To compare outcomes following liver resection of colorectal metastases (CRLM) from mucinous adenocarcinoma (Muc-CRLM) versus nonmucinous adenocarcinoma (non-Muc-CRLM). Among colorectal adenocarcinomas, 10%-15% are mucinous and have worse prognoses than nonmucinous ones. Outcomes of liver resection for Muc-CRLM remain unknown. Among 701 patients undergoing liver resection for CRLM between 1998 and 2012, 102 (14.6%) had Muc-CRLM. Each was matched with a non-Muc-CRLM patient, based on tumor N status, disease-free interval (DFI) between primary tumor and metastases, CRLM number and diameter, extrahepatic disease, and preoperative chemotherapy.
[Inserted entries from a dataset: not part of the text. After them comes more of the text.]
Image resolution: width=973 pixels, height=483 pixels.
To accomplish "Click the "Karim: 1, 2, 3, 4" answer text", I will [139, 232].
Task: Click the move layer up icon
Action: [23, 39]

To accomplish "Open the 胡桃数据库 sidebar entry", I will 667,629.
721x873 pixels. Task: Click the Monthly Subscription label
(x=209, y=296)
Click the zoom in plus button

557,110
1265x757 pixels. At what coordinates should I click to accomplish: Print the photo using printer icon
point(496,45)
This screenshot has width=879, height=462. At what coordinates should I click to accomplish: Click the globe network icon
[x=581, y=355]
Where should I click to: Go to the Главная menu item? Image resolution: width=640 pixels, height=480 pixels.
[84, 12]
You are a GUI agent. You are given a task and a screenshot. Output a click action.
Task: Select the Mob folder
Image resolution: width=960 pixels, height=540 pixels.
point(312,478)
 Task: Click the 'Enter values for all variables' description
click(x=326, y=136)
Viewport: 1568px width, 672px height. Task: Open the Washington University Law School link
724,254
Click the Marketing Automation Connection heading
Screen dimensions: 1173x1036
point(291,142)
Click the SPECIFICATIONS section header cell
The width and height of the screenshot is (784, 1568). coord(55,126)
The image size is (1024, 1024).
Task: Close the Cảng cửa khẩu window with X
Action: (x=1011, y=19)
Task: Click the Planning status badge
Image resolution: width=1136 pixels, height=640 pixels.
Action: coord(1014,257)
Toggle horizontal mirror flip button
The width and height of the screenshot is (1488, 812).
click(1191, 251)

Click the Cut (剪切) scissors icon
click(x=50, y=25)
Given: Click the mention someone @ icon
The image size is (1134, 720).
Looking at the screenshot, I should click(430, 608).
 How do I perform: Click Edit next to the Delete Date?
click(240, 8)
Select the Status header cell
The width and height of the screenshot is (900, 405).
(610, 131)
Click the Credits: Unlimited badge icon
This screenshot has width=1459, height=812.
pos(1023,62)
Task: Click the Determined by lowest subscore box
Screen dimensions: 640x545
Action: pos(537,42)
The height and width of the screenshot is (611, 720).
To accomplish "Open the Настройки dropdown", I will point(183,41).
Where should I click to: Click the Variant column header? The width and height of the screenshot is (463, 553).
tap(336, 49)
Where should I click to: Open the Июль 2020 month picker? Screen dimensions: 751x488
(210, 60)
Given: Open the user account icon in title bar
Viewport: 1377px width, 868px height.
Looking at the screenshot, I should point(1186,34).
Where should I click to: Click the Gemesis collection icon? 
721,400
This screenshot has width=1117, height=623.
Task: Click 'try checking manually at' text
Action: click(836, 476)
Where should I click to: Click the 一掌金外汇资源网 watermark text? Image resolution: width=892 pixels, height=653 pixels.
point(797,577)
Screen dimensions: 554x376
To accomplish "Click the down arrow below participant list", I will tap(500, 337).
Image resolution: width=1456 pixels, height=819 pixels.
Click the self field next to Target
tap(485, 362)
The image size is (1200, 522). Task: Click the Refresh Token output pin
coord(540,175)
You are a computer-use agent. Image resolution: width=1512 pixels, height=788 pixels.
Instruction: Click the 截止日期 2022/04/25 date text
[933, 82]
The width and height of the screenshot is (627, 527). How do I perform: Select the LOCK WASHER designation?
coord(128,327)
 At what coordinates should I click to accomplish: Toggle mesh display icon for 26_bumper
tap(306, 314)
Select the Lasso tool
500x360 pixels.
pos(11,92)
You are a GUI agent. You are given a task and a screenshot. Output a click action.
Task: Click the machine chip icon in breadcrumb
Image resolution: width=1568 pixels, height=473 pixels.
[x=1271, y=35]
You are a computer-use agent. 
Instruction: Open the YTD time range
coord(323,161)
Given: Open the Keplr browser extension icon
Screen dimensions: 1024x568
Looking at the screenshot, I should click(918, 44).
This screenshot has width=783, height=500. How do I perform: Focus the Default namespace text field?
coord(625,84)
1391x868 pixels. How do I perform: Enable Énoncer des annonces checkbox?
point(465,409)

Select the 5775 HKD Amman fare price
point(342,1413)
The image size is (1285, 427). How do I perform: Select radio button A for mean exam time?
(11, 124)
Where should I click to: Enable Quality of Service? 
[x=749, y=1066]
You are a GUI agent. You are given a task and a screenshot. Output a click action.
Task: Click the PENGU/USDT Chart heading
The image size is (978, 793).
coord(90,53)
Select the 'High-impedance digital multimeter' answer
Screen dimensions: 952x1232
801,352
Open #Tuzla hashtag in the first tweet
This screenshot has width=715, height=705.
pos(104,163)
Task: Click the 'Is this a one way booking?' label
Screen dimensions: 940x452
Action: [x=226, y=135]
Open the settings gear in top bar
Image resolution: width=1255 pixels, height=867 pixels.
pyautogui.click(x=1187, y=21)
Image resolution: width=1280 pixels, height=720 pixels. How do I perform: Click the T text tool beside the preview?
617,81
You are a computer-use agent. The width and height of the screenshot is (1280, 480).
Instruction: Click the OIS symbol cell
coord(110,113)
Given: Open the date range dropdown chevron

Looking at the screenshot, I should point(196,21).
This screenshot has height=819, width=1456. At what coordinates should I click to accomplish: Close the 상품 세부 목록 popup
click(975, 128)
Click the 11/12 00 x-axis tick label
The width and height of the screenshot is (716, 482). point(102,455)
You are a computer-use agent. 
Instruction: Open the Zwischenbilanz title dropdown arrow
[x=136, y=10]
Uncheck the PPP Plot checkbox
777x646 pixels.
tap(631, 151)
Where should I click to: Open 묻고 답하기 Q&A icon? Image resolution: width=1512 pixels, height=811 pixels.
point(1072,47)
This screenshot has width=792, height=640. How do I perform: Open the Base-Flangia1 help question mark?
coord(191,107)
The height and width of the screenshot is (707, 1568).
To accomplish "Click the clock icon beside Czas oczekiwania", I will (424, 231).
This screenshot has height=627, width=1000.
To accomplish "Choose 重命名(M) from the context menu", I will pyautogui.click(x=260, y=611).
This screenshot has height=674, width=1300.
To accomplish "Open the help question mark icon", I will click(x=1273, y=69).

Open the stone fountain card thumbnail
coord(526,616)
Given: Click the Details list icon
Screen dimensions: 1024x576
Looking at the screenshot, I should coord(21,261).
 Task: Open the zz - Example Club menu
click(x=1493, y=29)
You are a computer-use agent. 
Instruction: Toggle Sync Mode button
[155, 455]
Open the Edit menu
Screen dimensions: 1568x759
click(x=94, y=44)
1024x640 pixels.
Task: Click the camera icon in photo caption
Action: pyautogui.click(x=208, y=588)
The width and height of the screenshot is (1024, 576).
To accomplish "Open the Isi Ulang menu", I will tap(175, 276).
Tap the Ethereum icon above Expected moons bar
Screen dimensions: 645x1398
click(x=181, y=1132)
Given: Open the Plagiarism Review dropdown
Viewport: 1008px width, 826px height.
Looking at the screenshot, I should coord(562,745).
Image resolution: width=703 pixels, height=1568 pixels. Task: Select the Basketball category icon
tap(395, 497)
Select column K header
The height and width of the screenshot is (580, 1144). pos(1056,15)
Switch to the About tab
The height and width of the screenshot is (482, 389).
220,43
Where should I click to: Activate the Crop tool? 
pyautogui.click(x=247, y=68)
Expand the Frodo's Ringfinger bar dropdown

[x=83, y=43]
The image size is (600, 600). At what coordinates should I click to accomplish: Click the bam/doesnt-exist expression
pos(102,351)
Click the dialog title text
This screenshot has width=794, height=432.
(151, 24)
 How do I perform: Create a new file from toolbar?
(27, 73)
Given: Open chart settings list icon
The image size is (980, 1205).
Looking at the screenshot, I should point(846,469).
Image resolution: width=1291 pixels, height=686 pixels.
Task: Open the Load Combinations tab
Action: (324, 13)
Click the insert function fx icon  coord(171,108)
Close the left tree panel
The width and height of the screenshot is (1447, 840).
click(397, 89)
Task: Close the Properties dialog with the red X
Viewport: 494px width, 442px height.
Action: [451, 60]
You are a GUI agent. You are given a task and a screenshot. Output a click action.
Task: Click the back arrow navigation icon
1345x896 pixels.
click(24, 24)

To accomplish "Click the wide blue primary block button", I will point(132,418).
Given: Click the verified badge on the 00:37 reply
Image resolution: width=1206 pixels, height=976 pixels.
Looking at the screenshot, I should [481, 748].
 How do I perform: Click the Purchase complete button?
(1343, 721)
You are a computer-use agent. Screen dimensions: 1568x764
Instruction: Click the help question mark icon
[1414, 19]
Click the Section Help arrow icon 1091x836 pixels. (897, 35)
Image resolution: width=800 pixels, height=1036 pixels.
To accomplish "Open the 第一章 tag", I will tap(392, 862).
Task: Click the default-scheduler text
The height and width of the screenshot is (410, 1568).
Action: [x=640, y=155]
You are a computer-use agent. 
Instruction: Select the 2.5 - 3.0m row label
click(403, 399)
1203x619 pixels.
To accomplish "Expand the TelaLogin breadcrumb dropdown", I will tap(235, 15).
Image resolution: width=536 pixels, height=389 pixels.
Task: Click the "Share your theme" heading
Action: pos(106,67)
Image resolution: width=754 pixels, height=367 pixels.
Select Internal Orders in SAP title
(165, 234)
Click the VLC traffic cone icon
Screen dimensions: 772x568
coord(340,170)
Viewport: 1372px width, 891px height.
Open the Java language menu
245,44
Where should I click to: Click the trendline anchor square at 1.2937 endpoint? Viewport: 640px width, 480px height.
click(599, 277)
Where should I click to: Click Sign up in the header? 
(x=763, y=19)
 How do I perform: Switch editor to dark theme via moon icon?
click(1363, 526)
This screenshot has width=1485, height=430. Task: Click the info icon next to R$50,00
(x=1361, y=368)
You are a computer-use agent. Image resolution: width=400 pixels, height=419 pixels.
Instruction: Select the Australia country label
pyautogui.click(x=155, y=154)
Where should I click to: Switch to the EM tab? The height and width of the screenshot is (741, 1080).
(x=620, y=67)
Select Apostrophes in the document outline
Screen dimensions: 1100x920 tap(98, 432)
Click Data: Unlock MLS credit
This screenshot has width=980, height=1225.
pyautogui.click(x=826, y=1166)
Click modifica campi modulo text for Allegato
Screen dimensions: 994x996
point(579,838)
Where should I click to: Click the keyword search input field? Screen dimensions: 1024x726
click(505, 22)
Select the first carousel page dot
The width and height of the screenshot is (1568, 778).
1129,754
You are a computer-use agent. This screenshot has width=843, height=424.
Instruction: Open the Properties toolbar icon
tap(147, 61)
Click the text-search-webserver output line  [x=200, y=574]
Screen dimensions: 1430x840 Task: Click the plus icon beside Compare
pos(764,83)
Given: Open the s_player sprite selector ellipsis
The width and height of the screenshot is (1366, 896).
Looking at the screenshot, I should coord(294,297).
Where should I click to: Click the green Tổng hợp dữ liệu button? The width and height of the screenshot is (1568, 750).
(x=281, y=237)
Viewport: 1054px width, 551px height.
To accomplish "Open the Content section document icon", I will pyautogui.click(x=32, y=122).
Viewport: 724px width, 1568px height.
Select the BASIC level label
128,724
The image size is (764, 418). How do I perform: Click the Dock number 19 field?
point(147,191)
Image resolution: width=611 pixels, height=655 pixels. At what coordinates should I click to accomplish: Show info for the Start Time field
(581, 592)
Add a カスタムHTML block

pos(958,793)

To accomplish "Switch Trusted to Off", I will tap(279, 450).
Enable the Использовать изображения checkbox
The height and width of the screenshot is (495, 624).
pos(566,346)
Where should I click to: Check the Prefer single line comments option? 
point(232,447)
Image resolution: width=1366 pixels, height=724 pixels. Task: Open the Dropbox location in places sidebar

Within the 2 groups, 69.6% of patients had N+ primary tumor, 72.5% had DFI of less than 12 months, 28.4% had 4 or more CRLM, and 22.5% had associated extrahepatic disease. 59.8% of patients received preoperative chemotherapy. Muc-CRLM patients had higher prevalences of right/transverse colon cancer (55.9% vs 29.4%; P<0.0001) and K-ras mutation (67 patients tested, 61.8% vs 36.4%; P=0.037), as well as lower response to preoperative chemotherapy (63.9% vs 85.2%; P=0.006). Multivariate analysis showed Muc-CRLM to have lower rates of 5-year overall (33.2% vs 55.2%; P=0.010) and disease-free survival (32.5% vs 49.3%; P=0.037). Muc-CRLM recurrence was more often peritoneal (20.3% vs 6.5%; P=0.024) and at multiple sites (47.5% vs 21.0%; P=0.002), and had lower rates of re-resection (16.9% vs 43.5%; P=0.002) and 3-year post-recurrence survival (11.7% vs 43.4%; P=0.0003). Muc-CRLM patients strongly differed from non-Muc-CRLM patients, showing a lower chemotherapy response and higher K-ras mutation prevalence. Muc-CRLM appears to be a separate disease, which is associated with worse survival and aggressive rarely re-resectable recurrences.